[Stored data entries]
****************************************
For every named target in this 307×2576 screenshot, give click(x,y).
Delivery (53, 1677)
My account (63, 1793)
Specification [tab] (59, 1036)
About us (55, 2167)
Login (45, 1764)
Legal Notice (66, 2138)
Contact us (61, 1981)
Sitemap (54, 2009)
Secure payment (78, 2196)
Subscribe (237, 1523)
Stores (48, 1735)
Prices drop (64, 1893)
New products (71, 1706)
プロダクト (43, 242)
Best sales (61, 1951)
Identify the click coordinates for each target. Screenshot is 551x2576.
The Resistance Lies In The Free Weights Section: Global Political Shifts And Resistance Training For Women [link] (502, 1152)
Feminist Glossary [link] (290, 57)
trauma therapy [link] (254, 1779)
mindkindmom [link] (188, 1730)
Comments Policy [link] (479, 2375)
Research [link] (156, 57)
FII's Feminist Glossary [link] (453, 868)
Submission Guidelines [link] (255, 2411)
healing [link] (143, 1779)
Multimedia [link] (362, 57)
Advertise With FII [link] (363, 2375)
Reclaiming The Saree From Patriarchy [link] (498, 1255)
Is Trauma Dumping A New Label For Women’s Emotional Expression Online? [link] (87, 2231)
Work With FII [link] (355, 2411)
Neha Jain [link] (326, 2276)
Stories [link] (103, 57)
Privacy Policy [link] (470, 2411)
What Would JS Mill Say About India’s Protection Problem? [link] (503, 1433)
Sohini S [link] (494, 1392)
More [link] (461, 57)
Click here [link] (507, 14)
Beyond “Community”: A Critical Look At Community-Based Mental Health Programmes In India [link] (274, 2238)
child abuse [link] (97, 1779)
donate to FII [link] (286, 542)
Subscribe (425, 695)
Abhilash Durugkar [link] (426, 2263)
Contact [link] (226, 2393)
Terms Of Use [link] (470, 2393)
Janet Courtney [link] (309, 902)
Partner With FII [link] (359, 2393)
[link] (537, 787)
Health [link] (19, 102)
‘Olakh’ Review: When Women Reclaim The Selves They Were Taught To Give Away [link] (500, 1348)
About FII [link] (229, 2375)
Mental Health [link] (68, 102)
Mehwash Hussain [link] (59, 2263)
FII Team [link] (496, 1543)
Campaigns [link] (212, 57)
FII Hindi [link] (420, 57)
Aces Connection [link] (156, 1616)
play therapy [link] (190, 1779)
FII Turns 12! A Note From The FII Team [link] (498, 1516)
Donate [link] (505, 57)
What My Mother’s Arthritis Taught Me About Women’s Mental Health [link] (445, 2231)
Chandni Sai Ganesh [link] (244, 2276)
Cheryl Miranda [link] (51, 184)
****************************************
# [To do]
All lines in the entries above that hold the word "therapy" need to be copied.

# [Output below]
trauma therapy [link] (254, 1779)
play therapy [link] (190, 1779)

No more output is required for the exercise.